Is there a sensible/easy way to make the code run quickly and precisely at the same time?
Few tips for speeding up:
optimize code inside of loops
move all things out of inner loop up, if possible.
do not recompute, what is already known, use variables
do not do things, which are not necessary, skip them
consider using list comprehension, it is often a bit faster
stop optimizing as soon as it gets acceptable speed
Walking through your code:
from decimal import *
getcontext().prec = 5
def GetNodeRanks(a): # graph, names, size
# opt: pass in directly a[0], you do not use the rest
numIterations = 10
adjacencyMatrix = copy.deepcopy(a[0])
#opt: why copy.deepcopy?
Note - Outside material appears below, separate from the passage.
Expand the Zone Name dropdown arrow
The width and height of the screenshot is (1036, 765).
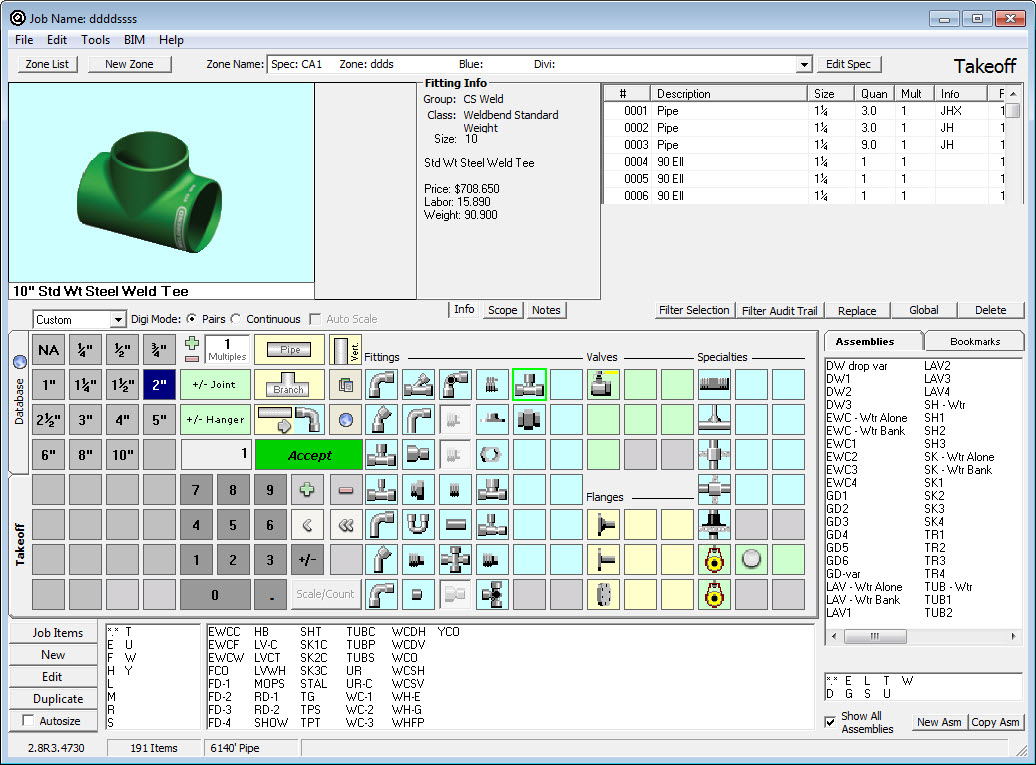point(804,65)
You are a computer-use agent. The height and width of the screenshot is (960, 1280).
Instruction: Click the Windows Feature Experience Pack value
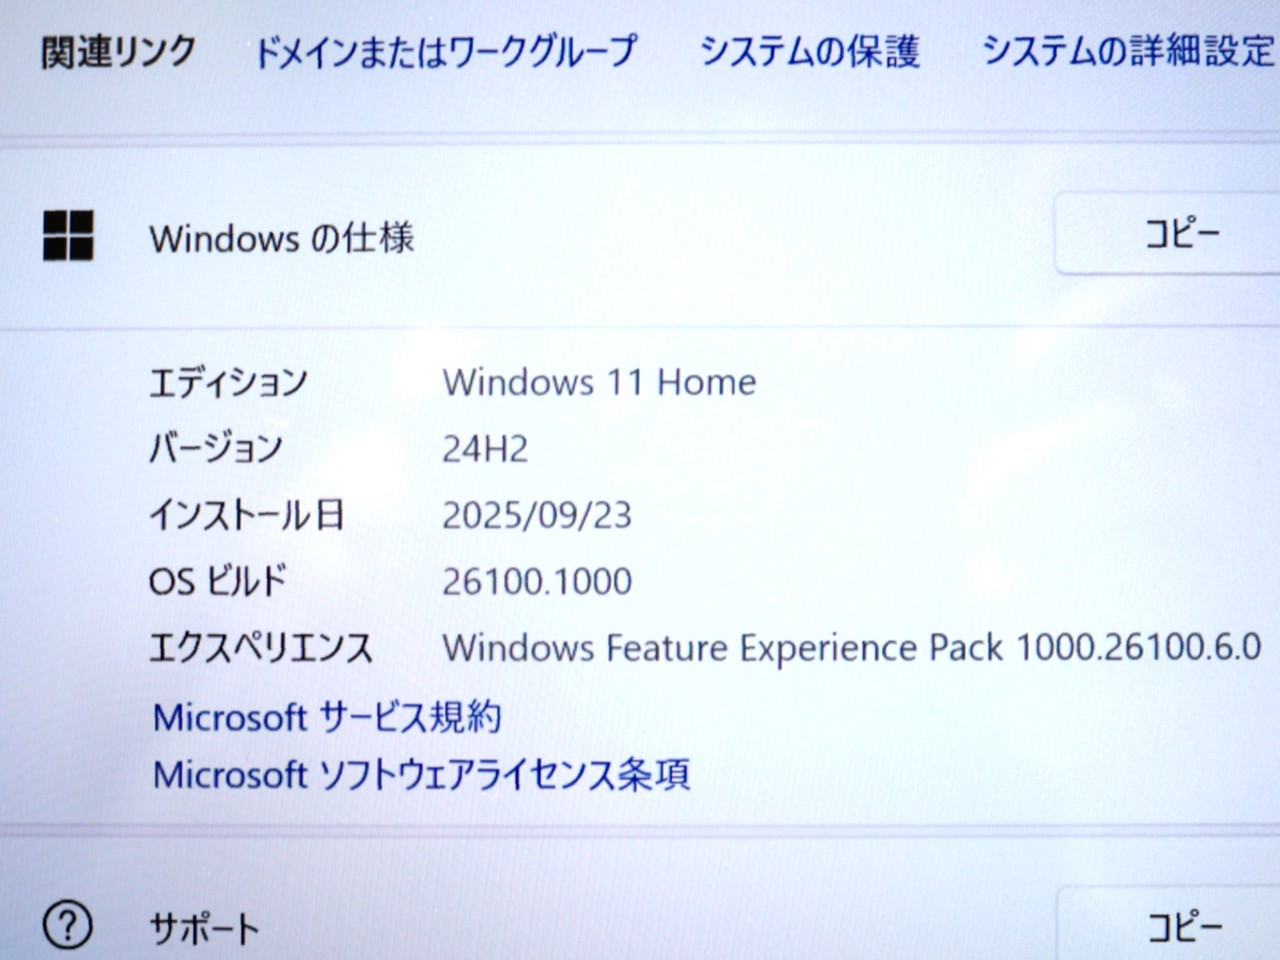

You do not modify adjacencyMatric
b = [Decimal(1)]*len(adjacencyMatrix)
# opt: You often call Decimal(1) and Decimal(0), it takes some time
# do it only once like
# dec_zero = Decimal(0)
# dec_one = Decimal(1)
# prepare also other, repeatedly used data structures
# len_adjacencyMatrix = len(adjacencyMatrix)
# adjacencyMatrix_range = range(len_ajdacencyMatrix)
# Replace code with pre-calculated variables yourself
tmp = [Decimal(0)]*len(adjacencyMatrix)
for i in range(numIterations):
for j in range(len(adjacencyMatrix)):
tmp[j] = Decimal(0)
for k in range(len(adjacencyMatrix)):
tmp[j] = Decimal(tmp[j] + adjacencyMatrix[j][k] * b[k])
norm_sq = Decimal(0)
for j in range(len(adjacencyMatrix)):
norm_sq = Decimal(norm_sq + tmp[j]*tmp[j])
norm = Decimal(norm_sq).sqrt #is this correct? I woudl expect .sqrt()
for j in range(len(b)):
b[j] = Decimal(tmp[j] / norm)
print b
return b
Now few samples of how can be list processing optimized in Python.
Using sum, change:
norm_sq = Decimal(0)
for j in range(len(adjacencyMatrix)):
norm_sq = Decimal(norm_sq + tmp[j]*tmp[j])
to:
norm_sq = sum(val*val for val in tmp)
A bit of list comprehension:
Change:
for j in range(len(b)):
b[j] = Decimal(tmp[j] / norm)
change to:
b = [Decimal(tmp_itm / norm) for tmp_itm in tmp]
If you get this coding style, you will be able optimizing the initial loops too and will probably find, that some of pre-calculated variables are becoming obsolete.